Ultimately, Lum said, things worked out, and this year’s show was completely funded by a donation made by Ali’i Pauahi Hawaiian Civic Club and any revenue generated by Ho’ike ticket sales. Despite this happy ending, Lum still feels that the process she had to go to could have bene avoided.

“These bylaws should have been revealed to me straightforward and at the very beginning of the application process,” Lum said. “The result was my scrambling to find a more affordable venue and other alternatives, which compromised the tradition of Ho’ike.” While the Superfund committee was “very supportive of our program and very helpful,” she added, “their lack of communication and clarity almost led to no Ho’ike this year.”

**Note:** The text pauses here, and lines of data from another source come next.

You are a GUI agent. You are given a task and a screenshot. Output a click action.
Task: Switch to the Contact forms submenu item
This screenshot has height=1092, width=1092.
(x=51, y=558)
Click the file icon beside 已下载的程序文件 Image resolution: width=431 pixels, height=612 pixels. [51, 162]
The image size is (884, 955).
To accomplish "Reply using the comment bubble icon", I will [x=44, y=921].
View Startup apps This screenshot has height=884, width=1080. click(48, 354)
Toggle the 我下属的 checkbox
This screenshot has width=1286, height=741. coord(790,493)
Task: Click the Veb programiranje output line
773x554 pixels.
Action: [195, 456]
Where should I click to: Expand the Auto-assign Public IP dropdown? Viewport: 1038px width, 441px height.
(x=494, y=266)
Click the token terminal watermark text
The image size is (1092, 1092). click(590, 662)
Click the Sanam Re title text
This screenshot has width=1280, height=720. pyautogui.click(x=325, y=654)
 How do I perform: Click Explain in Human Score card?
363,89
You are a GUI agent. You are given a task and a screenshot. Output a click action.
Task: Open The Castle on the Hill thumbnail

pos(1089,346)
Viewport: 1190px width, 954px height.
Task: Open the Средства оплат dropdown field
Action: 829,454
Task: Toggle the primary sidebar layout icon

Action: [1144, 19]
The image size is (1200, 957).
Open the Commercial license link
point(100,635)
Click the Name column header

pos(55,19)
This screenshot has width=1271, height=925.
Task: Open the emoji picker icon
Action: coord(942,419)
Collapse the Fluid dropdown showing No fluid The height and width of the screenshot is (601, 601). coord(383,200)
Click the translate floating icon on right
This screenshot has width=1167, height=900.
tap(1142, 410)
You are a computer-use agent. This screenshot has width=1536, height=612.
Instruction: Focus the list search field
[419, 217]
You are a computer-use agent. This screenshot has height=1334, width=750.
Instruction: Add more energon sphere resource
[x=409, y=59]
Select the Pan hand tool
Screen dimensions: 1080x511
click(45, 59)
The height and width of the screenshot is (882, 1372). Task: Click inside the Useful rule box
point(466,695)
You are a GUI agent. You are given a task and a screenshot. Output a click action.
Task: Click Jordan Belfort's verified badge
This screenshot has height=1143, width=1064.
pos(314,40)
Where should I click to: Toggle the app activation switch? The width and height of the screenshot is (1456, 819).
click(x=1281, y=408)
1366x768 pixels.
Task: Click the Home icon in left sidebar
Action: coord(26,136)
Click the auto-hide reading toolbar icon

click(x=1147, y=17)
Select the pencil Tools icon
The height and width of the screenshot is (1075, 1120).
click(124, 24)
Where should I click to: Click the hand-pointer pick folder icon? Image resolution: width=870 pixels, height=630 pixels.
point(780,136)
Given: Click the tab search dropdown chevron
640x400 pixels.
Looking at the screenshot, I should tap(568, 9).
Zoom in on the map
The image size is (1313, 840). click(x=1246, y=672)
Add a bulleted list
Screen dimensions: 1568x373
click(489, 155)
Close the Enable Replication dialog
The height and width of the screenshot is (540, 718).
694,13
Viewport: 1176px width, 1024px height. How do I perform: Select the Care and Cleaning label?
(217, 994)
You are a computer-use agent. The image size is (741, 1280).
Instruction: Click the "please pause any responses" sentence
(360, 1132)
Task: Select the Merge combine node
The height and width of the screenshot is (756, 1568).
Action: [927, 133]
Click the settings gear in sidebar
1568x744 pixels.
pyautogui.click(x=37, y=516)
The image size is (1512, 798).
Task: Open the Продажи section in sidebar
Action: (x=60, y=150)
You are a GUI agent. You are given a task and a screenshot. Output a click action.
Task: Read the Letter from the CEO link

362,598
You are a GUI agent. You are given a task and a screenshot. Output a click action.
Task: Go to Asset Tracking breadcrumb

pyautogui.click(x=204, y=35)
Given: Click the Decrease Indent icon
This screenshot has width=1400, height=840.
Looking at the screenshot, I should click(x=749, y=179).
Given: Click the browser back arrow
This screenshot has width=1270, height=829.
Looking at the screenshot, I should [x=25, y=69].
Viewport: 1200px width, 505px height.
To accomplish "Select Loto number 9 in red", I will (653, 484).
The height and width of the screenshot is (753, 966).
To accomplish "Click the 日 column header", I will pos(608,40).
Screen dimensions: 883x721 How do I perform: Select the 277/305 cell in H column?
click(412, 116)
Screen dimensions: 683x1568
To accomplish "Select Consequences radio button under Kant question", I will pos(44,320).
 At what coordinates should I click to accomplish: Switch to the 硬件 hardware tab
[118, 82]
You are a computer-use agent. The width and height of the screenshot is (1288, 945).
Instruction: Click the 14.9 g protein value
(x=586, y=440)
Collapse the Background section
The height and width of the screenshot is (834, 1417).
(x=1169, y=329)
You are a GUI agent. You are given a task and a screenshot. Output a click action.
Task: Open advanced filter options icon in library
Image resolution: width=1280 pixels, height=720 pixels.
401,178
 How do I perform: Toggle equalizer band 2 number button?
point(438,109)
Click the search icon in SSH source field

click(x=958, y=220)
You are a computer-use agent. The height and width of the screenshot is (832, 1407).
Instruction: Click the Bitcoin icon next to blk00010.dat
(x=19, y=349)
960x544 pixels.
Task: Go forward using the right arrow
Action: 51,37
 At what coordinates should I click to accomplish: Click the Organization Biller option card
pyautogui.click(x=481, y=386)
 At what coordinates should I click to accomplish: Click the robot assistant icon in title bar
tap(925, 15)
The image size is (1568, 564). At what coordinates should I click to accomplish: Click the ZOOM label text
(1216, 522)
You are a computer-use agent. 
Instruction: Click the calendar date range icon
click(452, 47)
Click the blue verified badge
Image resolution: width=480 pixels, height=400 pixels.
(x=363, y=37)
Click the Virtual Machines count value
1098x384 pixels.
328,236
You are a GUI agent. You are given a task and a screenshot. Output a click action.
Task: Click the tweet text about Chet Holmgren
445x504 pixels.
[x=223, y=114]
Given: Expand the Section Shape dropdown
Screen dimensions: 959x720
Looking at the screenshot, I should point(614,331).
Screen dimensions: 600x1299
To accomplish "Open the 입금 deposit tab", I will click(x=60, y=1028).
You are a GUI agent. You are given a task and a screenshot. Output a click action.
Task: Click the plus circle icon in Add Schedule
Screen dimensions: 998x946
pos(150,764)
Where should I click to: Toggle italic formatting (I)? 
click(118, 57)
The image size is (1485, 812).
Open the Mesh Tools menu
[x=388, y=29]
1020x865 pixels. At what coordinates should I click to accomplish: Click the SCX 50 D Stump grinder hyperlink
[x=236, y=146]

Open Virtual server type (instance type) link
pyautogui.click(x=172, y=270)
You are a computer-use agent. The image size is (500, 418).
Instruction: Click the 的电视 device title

However, ultimately all the scrambling, the struggle, and the stress paid off. And, after all, this effort and perseverance is part of the tradition. Ho’ike can also be translated as “a test or examination,” said Lum. “Our dancers have been training for the whole year, learning different facets of the Hawaiian tradition, attending  our weekly workshops, performing what they’ve learned for the larger community– and so it is fitting that the culminating event should be a test to the dancers’ selves and their mentors that they are prepared enough to not only learn hula but also pass their knowledge to someone else by performing it.”

The main goal that Huli Au sought to achieve, Lum said, was to show viewers a truer portrait of Hawaii. “Not many people know of the critical points of Hawaiian history– only that Hawaii is a beautiful place to vacation, surf, and retire. We hope to express to the audience the importance of looking beyond stereotypes and to understand the past in order to move forward,” she said.

This knowledge was imparted to the audience–mostly family members and friends–who showed their appreciation through applause. Visiting San Francisco State student Alexis Rivera, who came to the event with a friend of Waipa’s, said that until then she knew close to nothing about Hawaiian culture, and thus found Huli Au enlightening and entertaining.

“I liked it,” she said. “It was beautiful, how they did interpretive dance. I kind of want to learn the moves now.”

As Lum said, “It was a very inspiring performance [and a] very ambitious storyline.”

Huli Au was also an ambitious undertaking, and as such, Lum said that, like any show it could have been better. She personally felt that if she had stuck to being simply a coordinator, not a performer as well, the event would have been organized better.

Also, she said, “I feel that with one more day, our performance could be the closest to perfect. Unfortunately, we only had the morning of [the performance] to rehearse in the theater with the lights, sounds, and full cast and crew– all due to our limited funding,” she said. “Nevertheless, our dancers did very well, and the main thing is that they understood the story behind their dances. If you do not know what you are dancing about, then you should not be dancing it.”